Background
Up to 16% of hip dislocations have associated femoral head fractures, but if incongruency and instability of hip occurred this is an indication for surgery; intervention could range from excision of the fractured part, fixation, or even total hip replacement. Approaches may be anterior or posterior or transtrochanteric. Except for the surgical dislocation of the hip these approaches give limited exposure; surgical dislocation gives access to 360° of the head femur.
Patient and methods
A retrospective study for prospectively collected data, started by 23 cases and after exclusion of those cases treated conservatively or by excision, or any intervention other than fixation, there were 12 cases left on which the study was conducted.
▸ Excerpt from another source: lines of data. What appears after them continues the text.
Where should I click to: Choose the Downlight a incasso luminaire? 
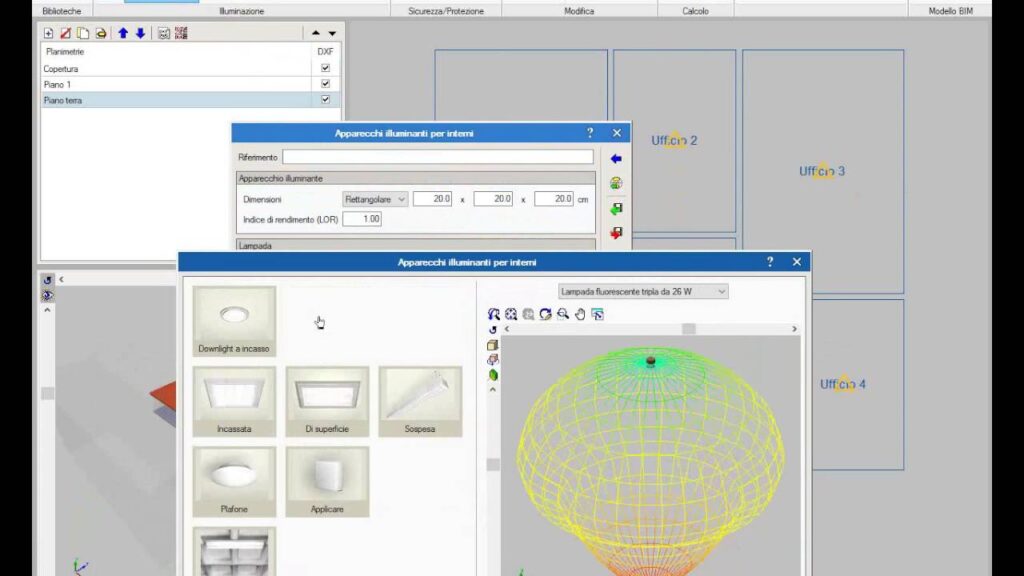click(x=234, y=322)
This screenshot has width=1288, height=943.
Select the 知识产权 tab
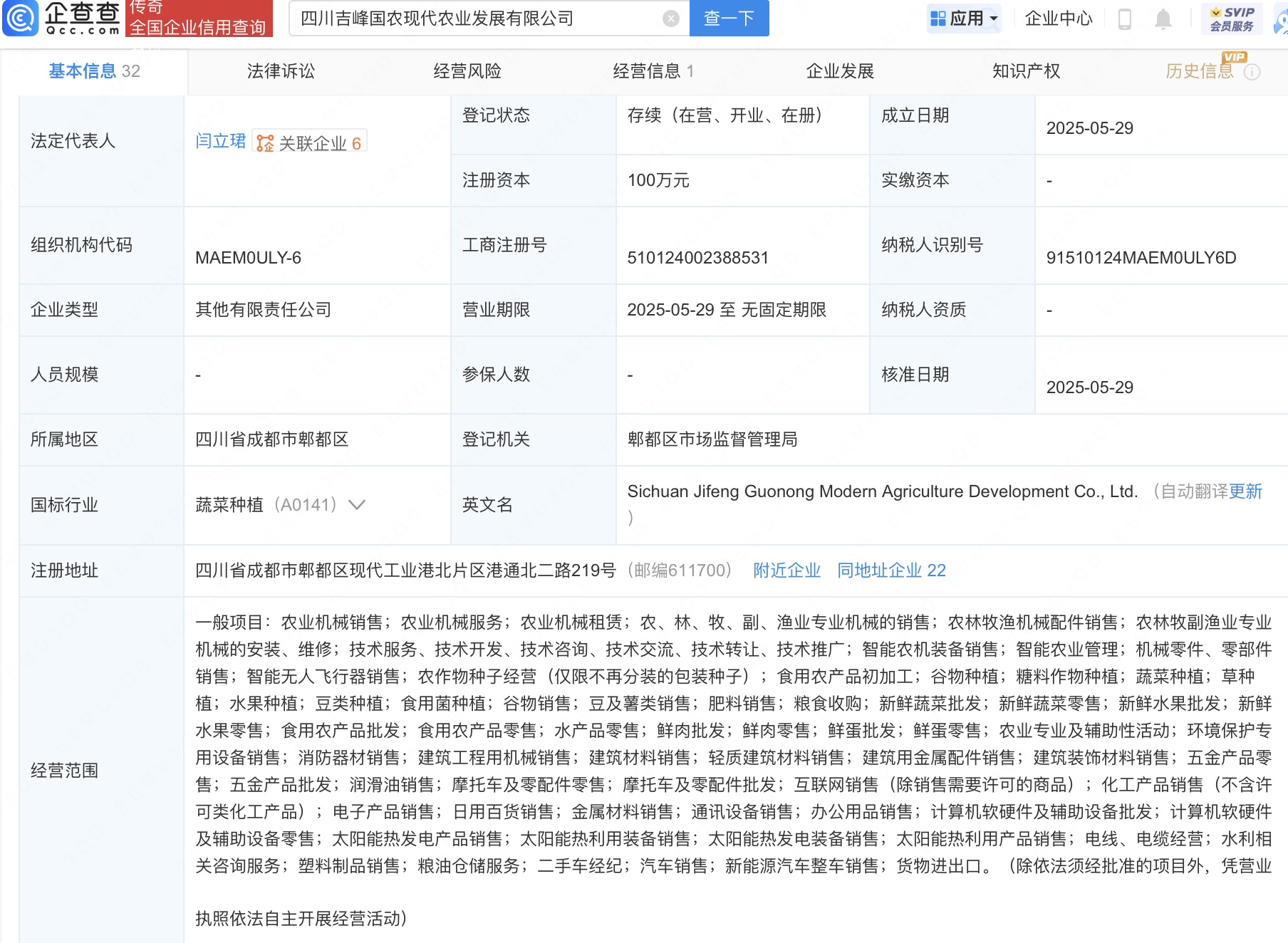coord(1026,71)
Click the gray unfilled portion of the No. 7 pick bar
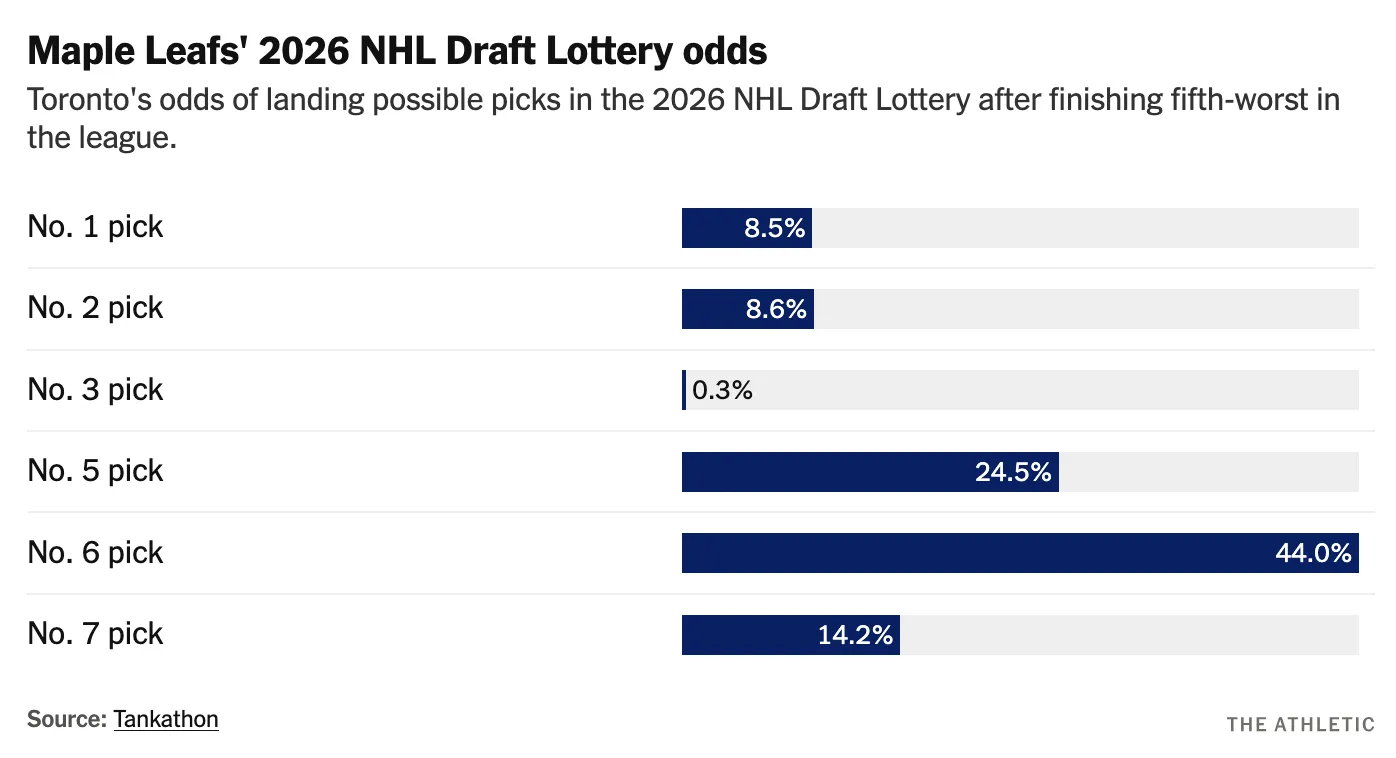The width and height of the screenshot is (1396, 758). point(1130,635)
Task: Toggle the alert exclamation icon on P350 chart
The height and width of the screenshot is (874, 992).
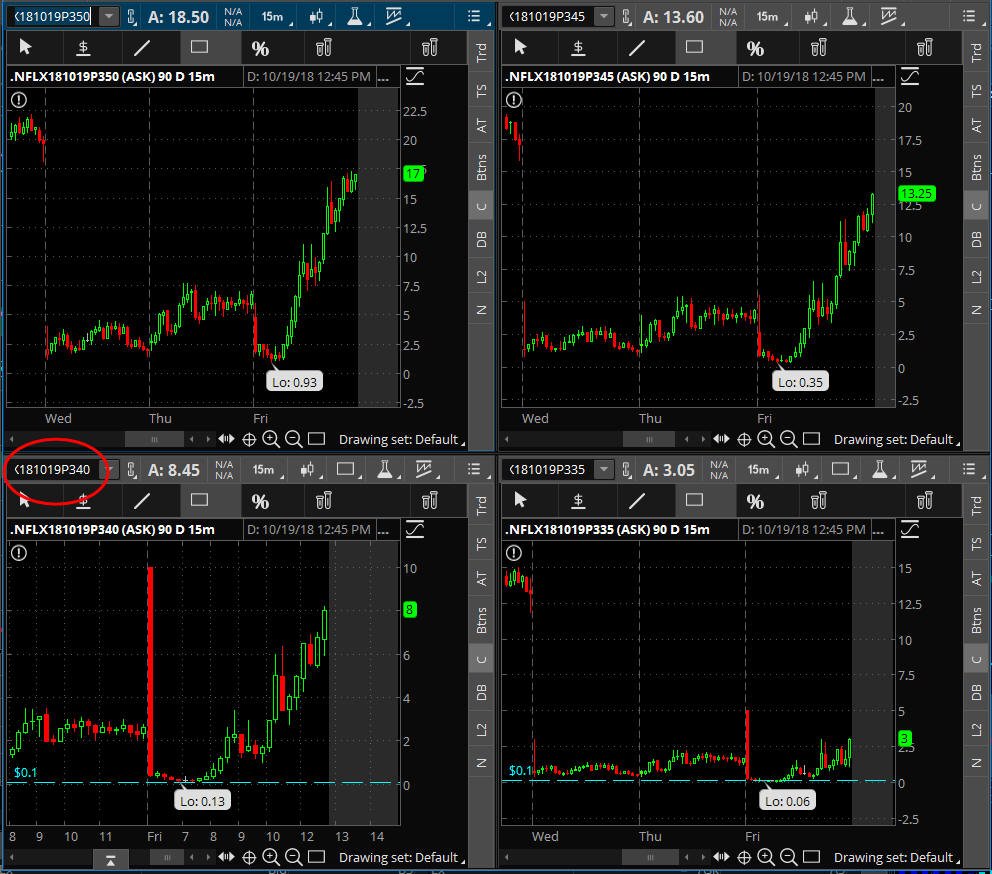Action: (19, 99)
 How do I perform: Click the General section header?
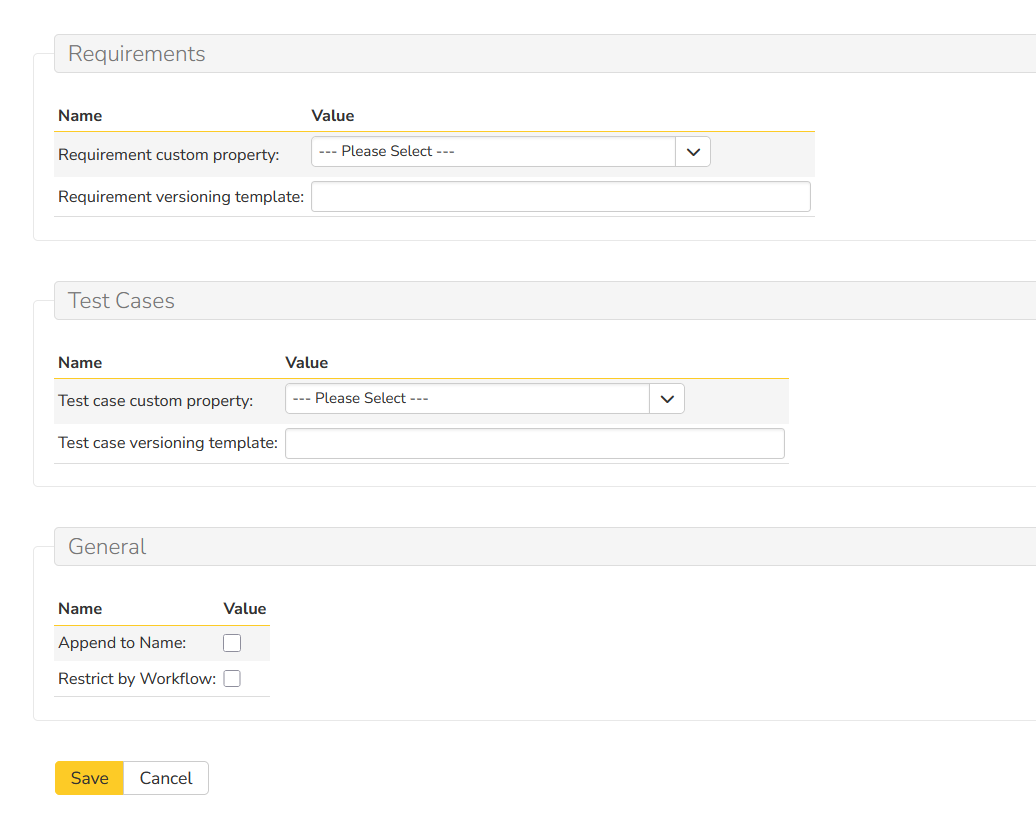point(107,547)
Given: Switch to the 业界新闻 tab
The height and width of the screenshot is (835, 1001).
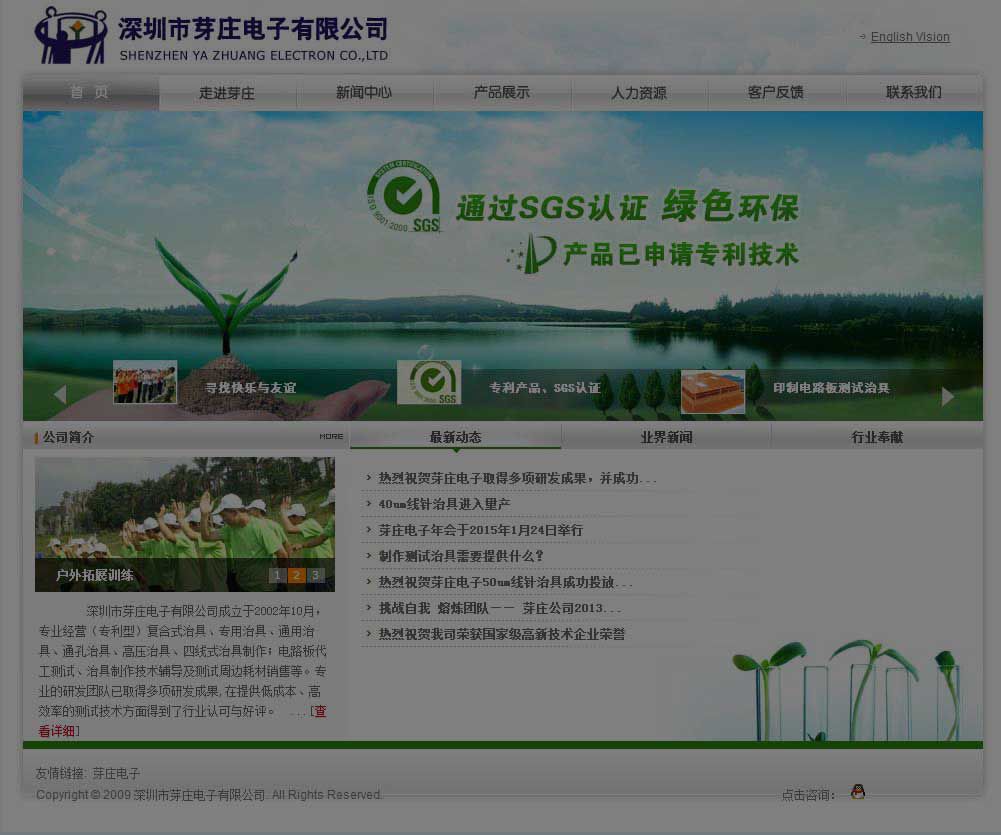Looking at the screenshot, I should [666, 437].
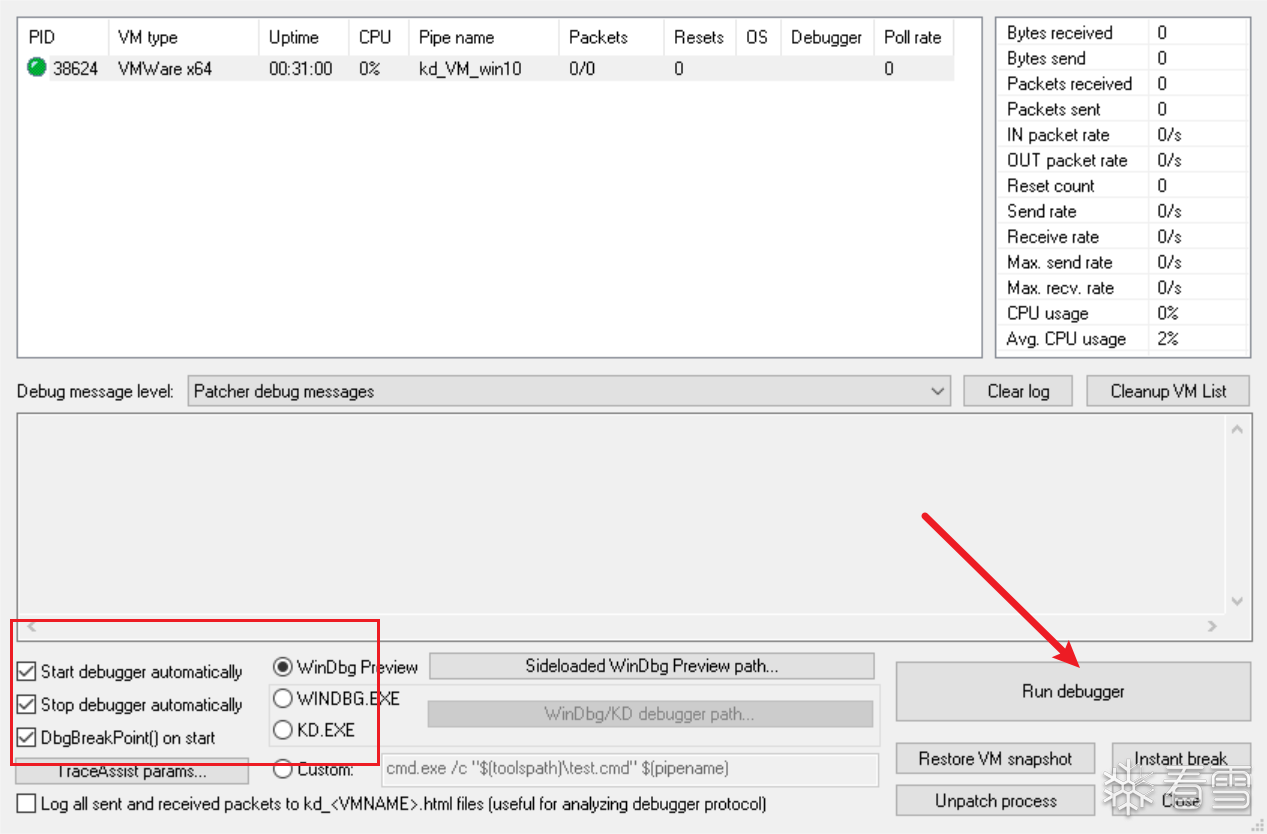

The study was held in Cairo University Hospital on 12 patients with traumatic femoral head fracture treated surgically by reduction and fixation, between November 2012 and June 2016.
Results
According to Matta reduction criteria, 11 cases had anatomical reduction, one case with imperfect reduction, according to Matta radiographic criteria at follow-up, four cases with excellent score, five cases with good score, three cases with poor score, according to Merle d’ Aubigne and Postel criteria, four cases with excellent score, five cases with good score, one case with fair score, and two cases with poor score.
Conclusion
Surgical hip dislocation allows inspection of the entire femoral head and the full circumference of the acetabulum for rigid fixation and debridement, with low incidence of avascular necrosis, while anterior Heuter approach to the hip joint is a simple, adequate, muscle-preserving, and viable option for open reduction and internal fixation of femoral head fractures with early rehabilitation.